(直接生命エネルギーを流し込むために添い寝するんだな)
私がレイとリカードを回復していると頭の中に邪神の声が響く。
回復魔法を止めて添い寝しろとはどういうことだろう?
(以前、小僧共を助けたときも抱きしめただろう。我のエネルギーを流し込む範囲を大きくするために、抱きしめながら添い寝をするのだ)
身体を温めるのに添い寝をするのと同じような理屈のようだ。
しかし、実際過去にそれでフランツ達が助かっている以上、邪神の言うことは確かなのだろう。
生命力の低さから順番に考えるとレイ、リカード、フランツの順番か。
私は回復の手を止めて、気を失ったままのレイのベッドに入り込んで優しく抱きしめる。
「おいっ、あんた何やってんだ?」
突然の私の行動にダイが驚きの声を上げる。
しかし、レイに添い寝した私の身体から回復エネルギーが溢れ出し、それがレイの身体を包み込む。
「なんだそれ? 全身から魔法力が溢れ出してる?」
ダイが信じられないといった表情で私とレイを見つめる。
「そうだよ。ちょっとした特殊スキルで、こっちのほうが回復力が高いんだ」
ダイの問いかけにとりあえずそう答える。
神は神でも邪神なわけだが、神の奇跡ということで間違いはない。
「フランツのほうは、このままおれが回復してれば良いのか?」
「いや、生命力を考えるとリカードのほうが危険だから、無理をしない程度にリカードを回復してくれると助かるよ」
私の言葉でダイは対象をリカードに変えて回復を続ける。
といっても、ダイの精神力もそろそろ限界なはずだから、そう長くは続けられないと思うけれど。

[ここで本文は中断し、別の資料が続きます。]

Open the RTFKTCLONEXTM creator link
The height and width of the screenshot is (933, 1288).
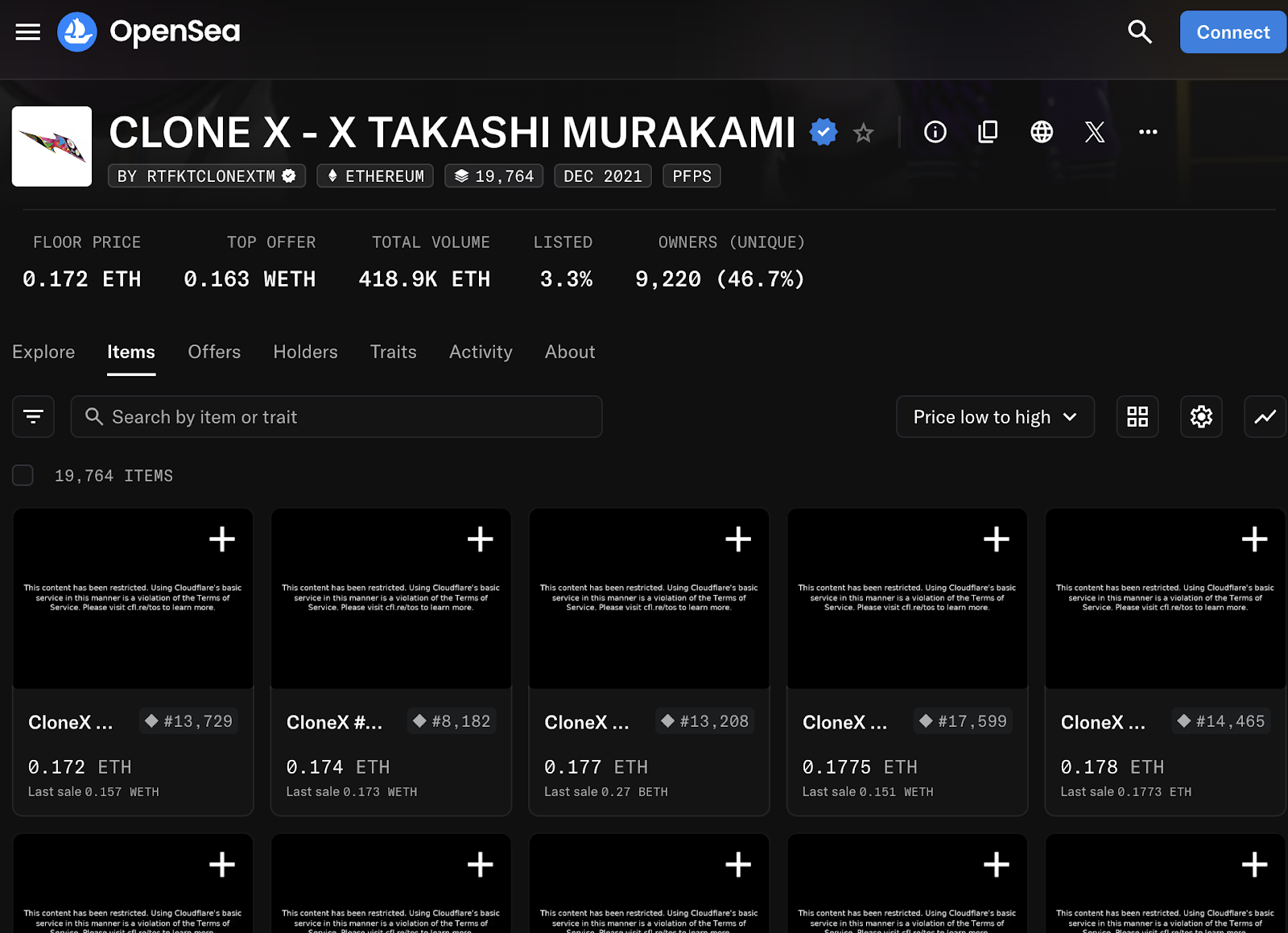click(x=207, y=176)
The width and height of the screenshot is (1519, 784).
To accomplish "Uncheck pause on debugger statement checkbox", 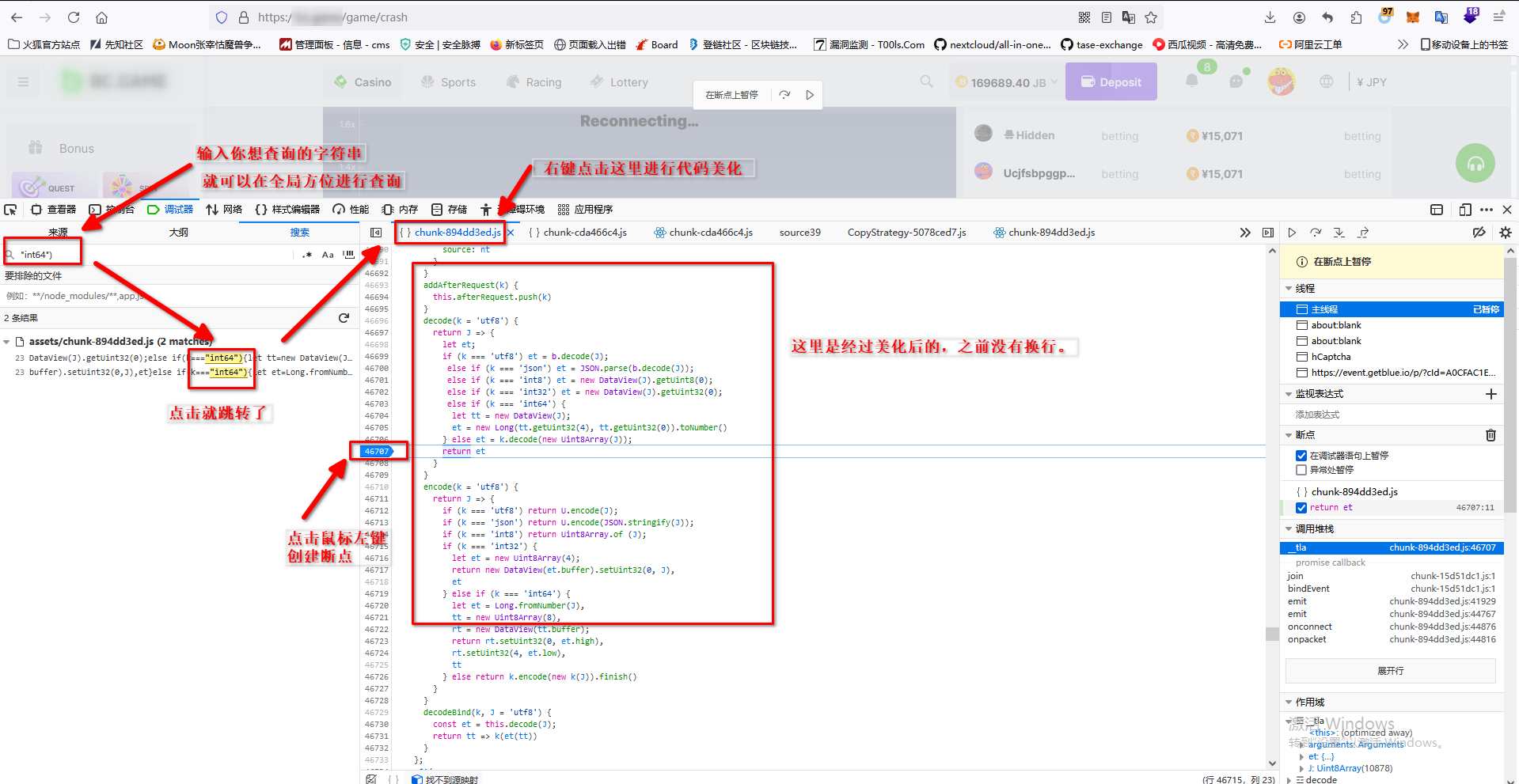I will 1301,456.
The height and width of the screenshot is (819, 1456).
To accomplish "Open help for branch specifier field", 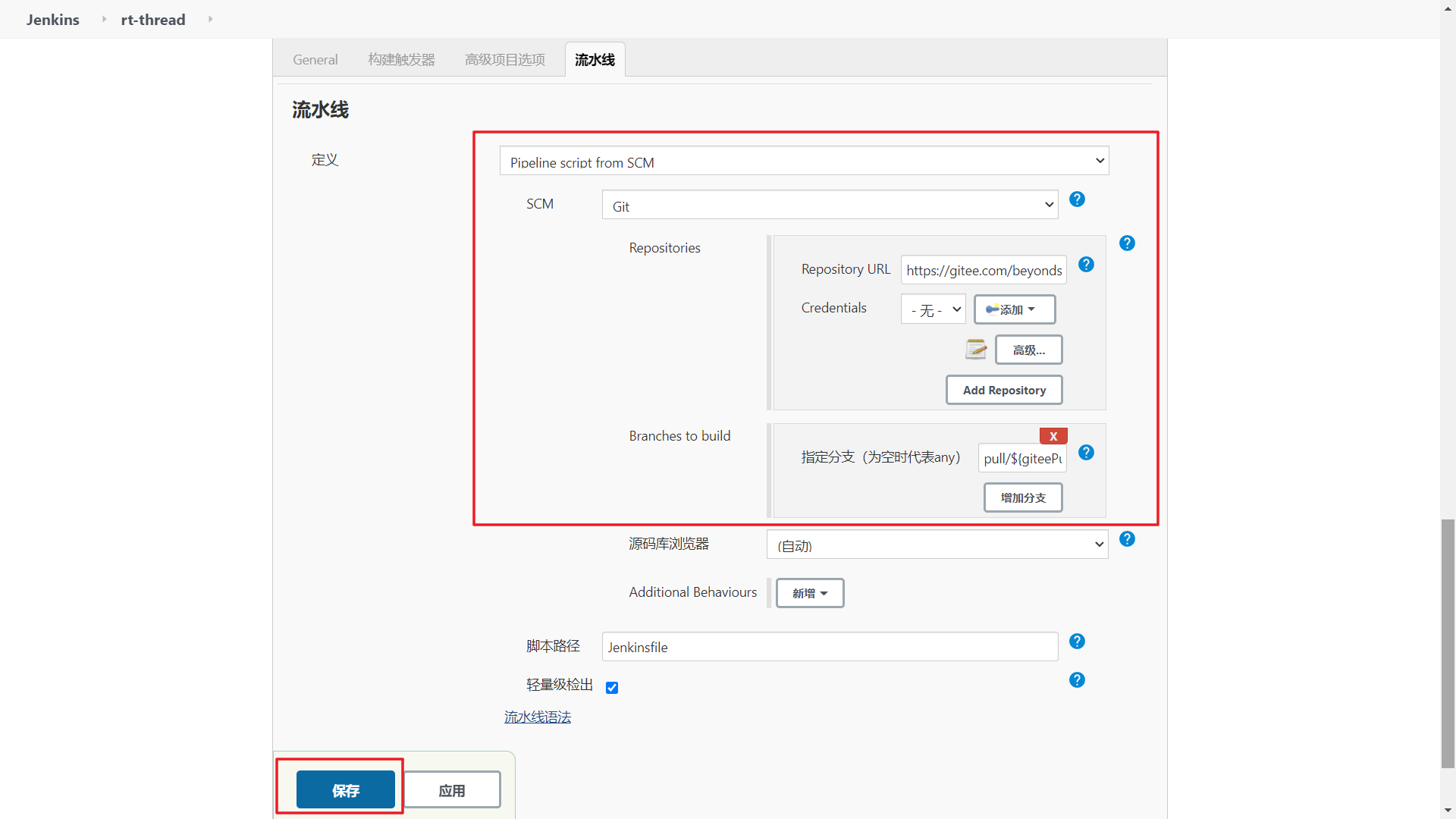I will [1086, 453].
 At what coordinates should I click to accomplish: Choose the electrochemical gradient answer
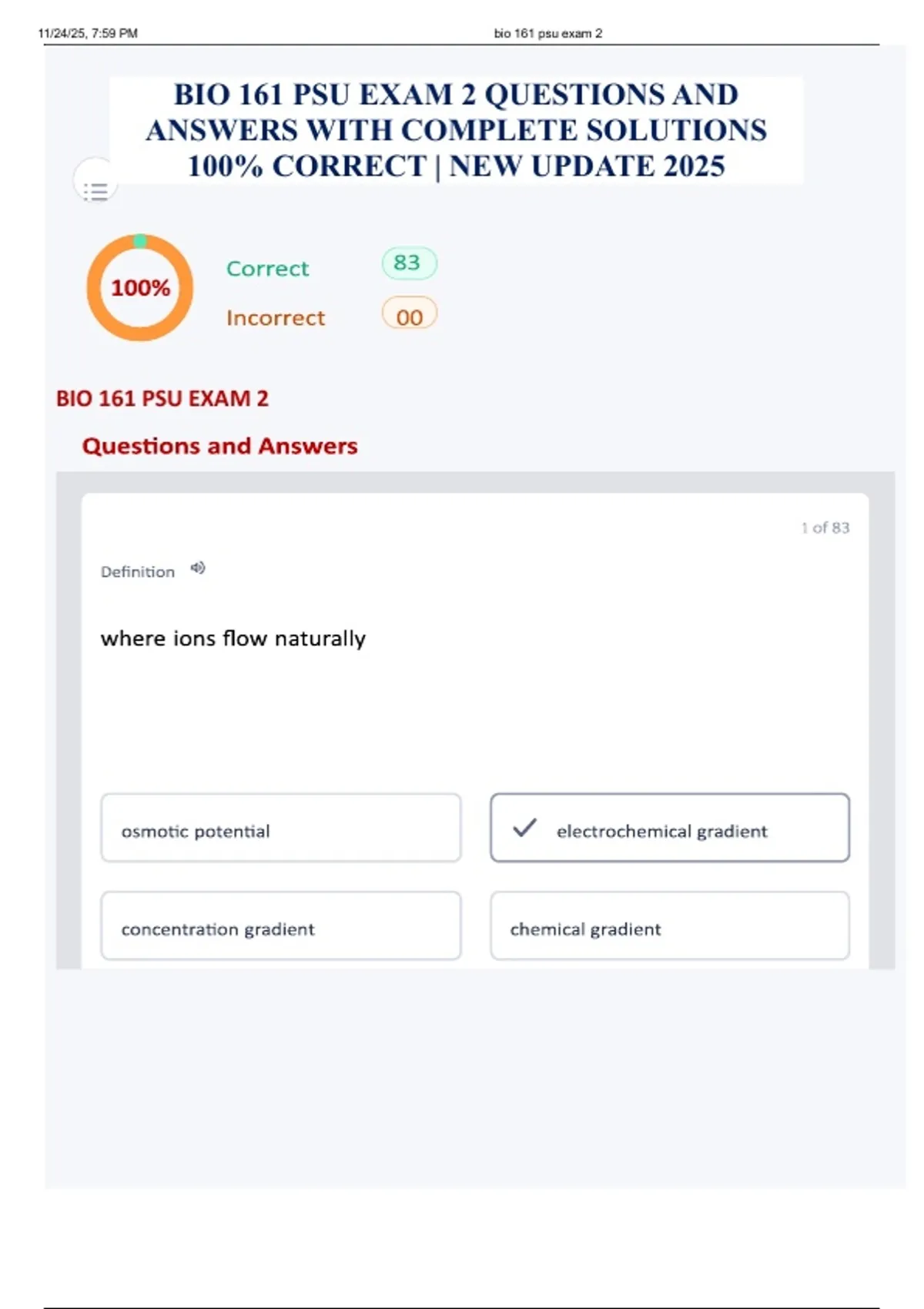pos(670,829)
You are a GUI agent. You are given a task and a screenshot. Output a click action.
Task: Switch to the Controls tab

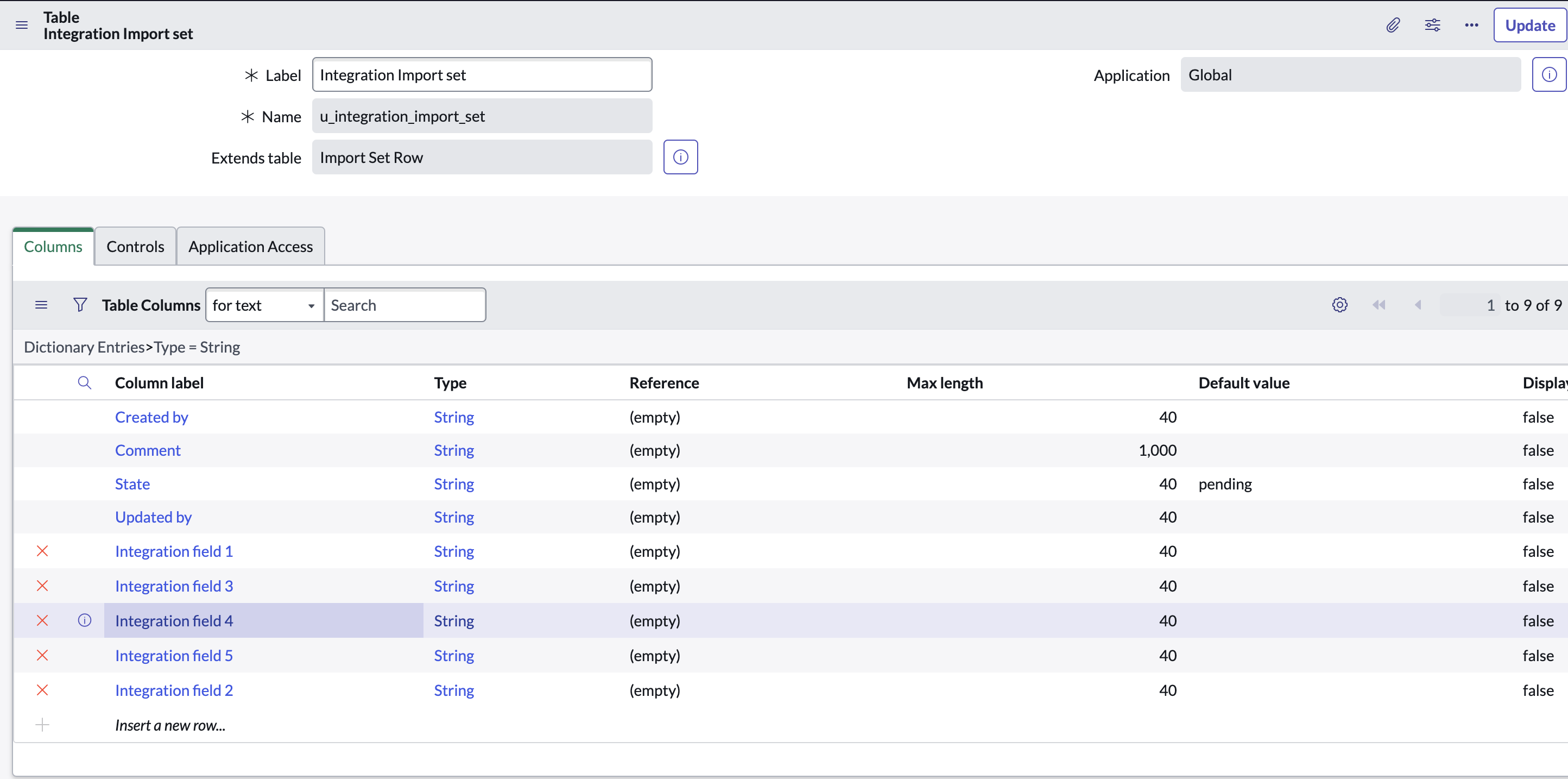(135, 247)
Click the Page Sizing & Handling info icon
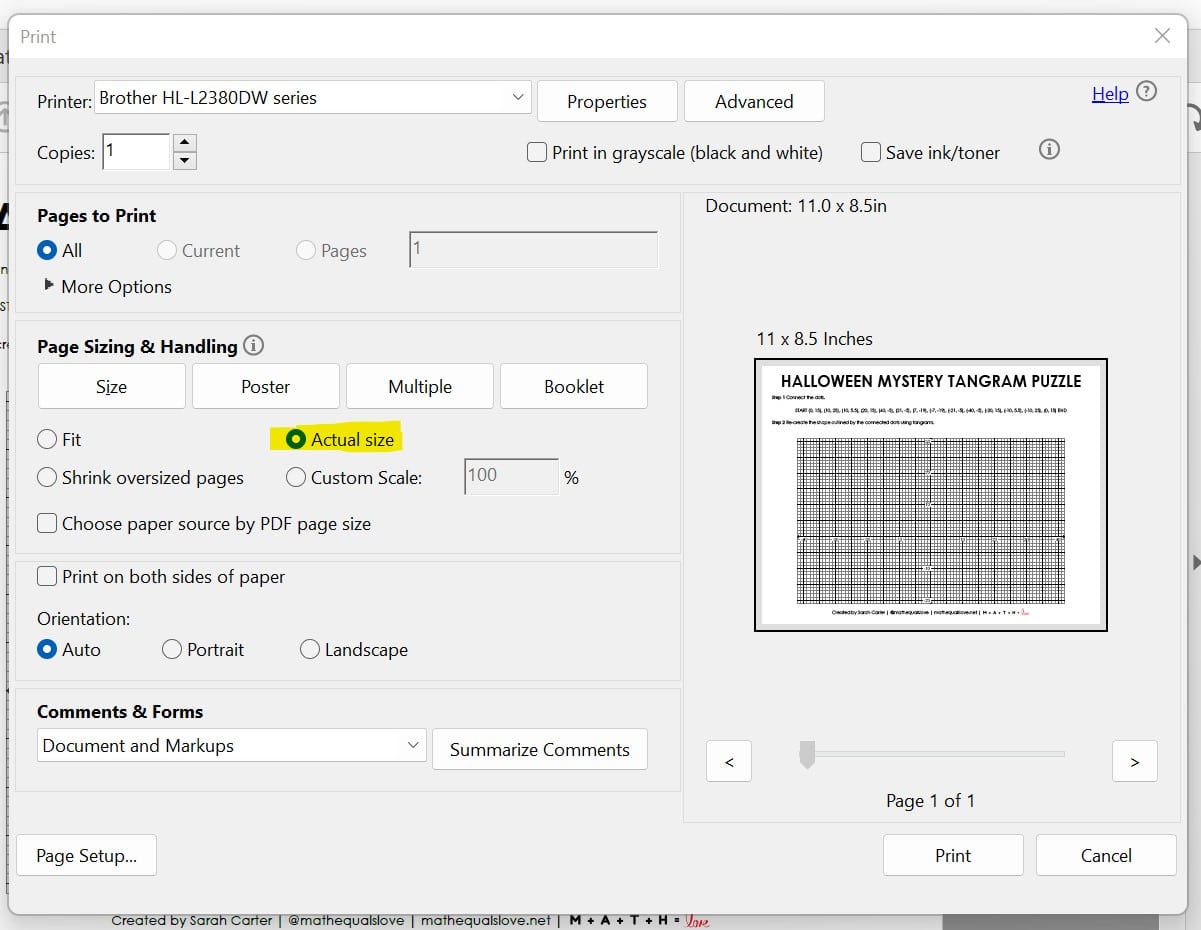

しばらくすると、精神力を使い切ったのかダイがベッドに倒れ込む。
私は一旦レイのベッドから抜け出すと、ダイをベッドに横たえる。
「疲れていたね。ダイもゆっくり休んで回復してね」
私はダイの頭をなでながら、優しく声を掛ける。
(さて、人目もなくなったところで本気を出させてもらおうか)
レイのベッドに戻ると邪神の声が頭に響き、さらに回復エネルギーが増す。
邪神の力を借りているから私の疲労感も相当なはずだが、意外とそこまで疲れを感じていない。
(今回はもう、小僧はお前の眷属になっているからな。お前が小僧の生命力を回復させるのと同時に、お前も小僧から精神力を回復させてもらっているのだ)
なるほど、つまりは抱きしめ合っている限り、ほとんど永久機関で回復ができてしまうのか。